_EXERCISE GOAL_
Only lines holding the string "computer" are wanted; copy each one from the material.

##### DATA FOR THIS EXERCISE #####

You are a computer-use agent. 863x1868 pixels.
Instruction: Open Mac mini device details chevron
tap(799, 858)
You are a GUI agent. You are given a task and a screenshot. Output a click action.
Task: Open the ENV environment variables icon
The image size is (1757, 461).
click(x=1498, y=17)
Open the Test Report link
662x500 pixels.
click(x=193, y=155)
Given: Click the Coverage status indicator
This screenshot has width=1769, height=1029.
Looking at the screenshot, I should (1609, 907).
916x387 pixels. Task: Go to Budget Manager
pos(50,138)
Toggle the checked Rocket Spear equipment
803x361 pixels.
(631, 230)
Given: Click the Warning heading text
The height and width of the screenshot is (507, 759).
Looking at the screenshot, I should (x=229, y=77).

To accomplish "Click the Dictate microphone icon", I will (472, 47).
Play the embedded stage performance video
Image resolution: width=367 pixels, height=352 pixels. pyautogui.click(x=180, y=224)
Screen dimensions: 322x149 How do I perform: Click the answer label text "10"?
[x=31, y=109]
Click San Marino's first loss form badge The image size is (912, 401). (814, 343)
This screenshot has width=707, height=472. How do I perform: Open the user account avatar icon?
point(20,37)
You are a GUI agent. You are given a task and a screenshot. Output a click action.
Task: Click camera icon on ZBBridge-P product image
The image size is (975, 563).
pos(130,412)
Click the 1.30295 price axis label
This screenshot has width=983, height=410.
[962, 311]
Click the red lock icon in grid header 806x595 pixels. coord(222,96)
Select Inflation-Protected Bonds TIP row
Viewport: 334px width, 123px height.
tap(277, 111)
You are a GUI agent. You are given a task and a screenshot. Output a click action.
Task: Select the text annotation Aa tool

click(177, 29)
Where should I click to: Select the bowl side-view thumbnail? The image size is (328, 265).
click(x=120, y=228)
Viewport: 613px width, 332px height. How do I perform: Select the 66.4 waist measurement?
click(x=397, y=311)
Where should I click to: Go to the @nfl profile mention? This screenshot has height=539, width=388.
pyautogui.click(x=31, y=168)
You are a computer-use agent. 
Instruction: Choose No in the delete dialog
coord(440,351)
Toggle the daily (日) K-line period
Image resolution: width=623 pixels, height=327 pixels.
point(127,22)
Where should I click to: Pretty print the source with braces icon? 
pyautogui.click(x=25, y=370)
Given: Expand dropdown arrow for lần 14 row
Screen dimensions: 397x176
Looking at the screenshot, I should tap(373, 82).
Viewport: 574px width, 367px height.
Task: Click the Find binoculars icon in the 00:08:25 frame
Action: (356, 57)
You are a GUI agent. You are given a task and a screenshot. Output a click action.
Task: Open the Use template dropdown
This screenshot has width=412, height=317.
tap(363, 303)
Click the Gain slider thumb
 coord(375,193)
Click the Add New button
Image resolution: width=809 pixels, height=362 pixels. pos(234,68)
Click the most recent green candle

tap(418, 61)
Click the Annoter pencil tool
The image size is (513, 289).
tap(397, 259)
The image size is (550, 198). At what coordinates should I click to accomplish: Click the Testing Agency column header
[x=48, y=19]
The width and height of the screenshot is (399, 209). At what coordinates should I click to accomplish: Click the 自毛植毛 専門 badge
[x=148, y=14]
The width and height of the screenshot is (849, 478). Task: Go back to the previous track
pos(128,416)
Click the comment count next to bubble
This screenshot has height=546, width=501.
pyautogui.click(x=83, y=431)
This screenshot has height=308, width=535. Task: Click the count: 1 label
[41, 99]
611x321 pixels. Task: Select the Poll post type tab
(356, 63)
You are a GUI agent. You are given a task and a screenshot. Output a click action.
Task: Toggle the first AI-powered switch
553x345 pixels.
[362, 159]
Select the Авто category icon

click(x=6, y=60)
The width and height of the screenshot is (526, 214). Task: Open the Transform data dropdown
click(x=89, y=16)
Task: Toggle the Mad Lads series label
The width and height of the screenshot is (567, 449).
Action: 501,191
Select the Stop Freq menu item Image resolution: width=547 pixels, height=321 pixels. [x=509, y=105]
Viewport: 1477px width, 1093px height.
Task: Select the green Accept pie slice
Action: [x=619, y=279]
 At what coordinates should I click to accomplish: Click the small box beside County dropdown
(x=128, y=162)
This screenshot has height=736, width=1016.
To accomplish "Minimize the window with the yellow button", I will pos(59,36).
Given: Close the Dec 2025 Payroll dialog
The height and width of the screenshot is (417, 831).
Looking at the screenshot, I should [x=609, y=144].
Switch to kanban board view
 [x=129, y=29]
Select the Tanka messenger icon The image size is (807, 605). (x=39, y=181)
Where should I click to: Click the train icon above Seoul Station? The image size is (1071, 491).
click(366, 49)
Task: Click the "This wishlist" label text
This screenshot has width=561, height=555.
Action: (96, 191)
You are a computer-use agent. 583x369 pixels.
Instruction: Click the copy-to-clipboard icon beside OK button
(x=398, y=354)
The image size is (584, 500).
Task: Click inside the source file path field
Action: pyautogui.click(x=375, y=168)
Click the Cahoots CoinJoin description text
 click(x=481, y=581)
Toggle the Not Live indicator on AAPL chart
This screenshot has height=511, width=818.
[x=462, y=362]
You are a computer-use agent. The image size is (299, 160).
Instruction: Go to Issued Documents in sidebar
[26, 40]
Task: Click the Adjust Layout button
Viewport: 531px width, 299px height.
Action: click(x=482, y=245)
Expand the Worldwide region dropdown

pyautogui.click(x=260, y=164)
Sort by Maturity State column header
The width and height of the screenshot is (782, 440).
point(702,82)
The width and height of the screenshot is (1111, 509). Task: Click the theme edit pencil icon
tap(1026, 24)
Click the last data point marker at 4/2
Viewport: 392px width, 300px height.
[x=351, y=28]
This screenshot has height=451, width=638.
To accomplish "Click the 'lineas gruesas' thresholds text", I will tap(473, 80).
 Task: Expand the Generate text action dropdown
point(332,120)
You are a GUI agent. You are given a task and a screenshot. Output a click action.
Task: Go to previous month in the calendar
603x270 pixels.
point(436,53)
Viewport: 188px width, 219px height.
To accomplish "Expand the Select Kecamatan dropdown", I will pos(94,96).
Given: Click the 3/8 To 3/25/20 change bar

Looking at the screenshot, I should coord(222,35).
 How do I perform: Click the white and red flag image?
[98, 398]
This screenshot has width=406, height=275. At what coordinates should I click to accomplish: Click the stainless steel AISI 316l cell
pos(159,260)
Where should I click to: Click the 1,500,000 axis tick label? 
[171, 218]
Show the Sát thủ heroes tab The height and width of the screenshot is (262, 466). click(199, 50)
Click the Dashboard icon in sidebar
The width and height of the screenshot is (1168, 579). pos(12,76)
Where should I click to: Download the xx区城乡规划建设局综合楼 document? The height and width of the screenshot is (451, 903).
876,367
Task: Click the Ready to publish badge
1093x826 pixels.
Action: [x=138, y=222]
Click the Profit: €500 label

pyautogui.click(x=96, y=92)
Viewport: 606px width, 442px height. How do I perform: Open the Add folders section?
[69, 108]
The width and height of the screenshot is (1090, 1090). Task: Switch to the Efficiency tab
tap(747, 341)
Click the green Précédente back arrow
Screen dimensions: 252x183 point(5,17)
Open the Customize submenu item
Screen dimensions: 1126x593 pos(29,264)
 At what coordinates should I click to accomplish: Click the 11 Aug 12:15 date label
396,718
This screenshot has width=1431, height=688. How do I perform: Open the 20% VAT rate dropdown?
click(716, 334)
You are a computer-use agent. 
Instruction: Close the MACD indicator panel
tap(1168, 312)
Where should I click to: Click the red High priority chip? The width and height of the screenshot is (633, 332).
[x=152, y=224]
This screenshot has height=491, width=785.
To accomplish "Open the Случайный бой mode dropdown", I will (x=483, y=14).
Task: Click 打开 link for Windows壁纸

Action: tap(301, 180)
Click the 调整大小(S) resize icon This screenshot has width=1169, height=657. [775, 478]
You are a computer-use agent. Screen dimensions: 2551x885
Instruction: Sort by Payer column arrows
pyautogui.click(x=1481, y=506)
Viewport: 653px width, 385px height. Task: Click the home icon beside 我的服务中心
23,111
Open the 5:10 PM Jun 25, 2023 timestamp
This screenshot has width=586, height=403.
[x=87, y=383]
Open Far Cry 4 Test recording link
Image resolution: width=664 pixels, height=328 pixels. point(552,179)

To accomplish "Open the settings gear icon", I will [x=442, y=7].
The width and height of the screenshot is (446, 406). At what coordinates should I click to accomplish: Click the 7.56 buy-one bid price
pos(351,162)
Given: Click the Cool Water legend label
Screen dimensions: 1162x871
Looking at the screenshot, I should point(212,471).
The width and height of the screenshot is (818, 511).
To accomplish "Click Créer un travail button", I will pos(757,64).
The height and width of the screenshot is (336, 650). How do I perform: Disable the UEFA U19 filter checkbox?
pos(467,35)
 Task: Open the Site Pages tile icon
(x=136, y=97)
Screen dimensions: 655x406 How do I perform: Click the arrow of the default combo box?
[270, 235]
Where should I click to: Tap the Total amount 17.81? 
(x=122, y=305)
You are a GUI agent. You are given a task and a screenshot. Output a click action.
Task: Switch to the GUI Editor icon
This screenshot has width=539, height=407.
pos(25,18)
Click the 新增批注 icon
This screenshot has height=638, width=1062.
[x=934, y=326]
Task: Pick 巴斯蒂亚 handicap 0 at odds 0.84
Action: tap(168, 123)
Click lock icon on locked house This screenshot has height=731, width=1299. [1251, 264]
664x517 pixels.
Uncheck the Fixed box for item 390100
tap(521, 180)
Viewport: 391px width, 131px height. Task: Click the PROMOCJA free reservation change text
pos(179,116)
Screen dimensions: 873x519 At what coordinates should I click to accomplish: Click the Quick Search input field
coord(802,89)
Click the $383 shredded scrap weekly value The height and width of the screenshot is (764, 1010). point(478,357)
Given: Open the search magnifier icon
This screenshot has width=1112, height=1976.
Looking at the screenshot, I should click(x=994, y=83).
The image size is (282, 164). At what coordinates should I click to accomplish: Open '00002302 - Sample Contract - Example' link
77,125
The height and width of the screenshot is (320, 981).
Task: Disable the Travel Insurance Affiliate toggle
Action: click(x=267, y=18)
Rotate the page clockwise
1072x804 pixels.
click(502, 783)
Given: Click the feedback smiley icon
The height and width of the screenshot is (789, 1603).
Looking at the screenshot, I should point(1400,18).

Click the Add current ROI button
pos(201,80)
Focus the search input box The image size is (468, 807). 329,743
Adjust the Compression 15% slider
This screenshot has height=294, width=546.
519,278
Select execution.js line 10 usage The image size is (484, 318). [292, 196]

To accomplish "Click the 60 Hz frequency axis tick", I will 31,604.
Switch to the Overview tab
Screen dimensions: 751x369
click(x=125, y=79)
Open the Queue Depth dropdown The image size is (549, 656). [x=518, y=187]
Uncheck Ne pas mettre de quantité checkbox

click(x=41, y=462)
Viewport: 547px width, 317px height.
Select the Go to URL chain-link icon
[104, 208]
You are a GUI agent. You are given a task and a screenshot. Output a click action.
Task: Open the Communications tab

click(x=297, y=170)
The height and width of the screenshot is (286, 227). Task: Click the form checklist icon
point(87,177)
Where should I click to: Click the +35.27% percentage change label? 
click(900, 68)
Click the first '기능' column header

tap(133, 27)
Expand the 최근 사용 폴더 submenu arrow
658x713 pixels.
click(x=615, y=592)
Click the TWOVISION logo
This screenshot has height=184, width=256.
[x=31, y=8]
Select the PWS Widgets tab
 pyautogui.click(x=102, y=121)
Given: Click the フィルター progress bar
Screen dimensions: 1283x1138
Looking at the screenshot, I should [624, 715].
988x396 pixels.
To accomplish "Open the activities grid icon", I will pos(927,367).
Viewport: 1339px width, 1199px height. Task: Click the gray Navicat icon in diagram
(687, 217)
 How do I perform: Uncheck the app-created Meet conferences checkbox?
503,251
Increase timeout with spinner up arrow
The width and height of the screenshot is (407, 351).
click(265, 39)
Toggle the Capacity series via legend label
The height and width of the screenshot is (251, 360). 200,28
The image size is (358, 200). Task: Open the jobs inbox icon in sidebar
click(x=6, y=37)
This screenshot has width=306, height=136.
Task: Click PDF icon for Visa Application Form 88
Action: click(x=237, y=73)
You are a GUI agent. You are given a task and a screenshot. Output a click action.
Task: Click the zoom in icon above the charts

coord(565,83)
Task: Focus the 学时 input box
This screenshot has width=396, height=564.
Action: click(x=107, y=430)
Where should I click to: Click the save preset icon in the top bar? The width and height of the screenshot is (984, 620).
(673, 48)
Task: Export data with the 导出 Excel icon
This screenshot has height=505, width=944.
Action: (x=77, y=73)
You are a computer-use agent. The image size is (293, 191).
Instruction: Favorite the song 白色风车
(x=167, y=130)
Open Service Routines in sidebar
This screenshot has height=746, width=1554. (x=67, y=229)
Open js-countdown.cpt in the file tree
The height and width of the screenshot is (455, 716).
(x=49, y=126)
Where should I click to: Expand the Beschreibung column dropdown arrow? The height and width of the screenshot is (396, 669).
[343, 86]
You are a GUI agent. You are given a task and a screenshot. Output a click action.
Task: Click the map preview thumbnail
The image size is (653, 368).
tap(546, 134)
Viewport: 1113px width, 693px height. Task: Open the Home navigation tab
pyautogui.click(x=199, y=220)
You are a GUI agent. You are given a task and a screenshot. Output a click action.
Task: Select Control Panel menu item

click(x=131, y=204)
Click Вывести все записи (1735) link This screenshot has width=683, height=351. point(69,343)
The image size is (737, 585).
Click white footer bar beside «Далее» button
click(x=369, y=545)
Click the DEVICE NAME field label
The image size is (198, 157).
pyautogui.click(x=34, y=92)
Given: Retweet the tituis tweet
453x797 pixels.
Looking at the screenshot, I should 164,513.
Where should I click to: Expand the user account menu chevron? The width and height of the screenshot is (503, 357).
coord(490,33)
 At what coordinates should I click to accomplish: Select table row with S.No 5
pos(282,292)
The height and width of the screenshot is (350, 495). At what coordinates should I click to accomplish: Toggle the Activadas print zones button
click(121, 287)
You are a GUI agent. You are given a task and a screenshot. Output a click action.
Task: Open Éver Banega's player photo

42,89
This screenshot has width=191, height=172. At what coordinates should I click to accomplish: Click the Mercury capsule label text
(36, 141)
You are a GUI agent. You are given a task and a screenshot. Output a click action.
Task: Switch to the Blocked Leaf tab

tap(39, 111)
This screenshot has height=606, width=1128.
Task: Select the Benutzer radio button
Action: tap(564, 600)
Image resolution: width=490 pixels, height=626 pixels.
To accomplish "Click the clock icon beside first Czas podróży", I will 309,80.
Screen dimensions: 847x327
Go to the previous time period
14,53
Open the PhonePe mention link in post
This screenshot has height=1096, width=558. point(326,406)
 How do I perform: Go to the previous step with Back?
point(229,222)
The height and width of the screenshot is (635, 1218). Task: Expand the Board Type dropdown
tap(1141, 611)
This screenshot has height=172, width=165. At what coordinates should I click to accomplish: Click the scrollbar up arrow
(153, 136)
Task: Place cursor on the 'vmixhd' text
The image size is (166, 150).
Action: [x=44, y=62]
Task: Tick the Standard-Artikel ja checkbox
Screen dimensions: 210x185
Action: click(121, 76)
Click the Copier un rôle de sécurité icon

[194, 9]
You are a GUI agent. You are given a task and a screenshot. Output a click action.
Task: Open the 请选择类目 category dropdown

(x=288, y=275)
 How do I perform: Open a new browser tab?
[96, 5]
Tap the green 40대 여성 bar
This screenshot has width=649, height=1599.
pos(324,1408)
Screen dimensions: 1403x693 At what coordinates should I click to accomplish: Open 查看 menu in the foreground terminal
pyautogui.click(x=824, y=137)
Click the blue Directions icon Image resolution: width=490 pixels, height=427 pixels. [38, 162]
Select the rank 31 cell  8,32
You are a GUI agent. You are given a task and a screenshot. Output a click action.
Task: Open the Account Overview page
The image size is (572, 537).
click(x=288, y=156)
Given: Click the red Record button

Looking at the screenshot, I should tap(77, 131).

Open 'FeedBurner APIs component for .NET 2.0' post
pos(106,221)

#####

_PROBLEM SOLUTION_
You are a computer-use agent. 863x1868 pixels.
You are a computer-use agent. 
You are a computer-use agent. 583x369 pixels.
You are a computer-use agent. The image size is (299, 160).
You are a computer-use agent. 
You are a computer-use agent. Screen dimensions: 2551x885
You are a computer-use agent. The image size is (293, 191).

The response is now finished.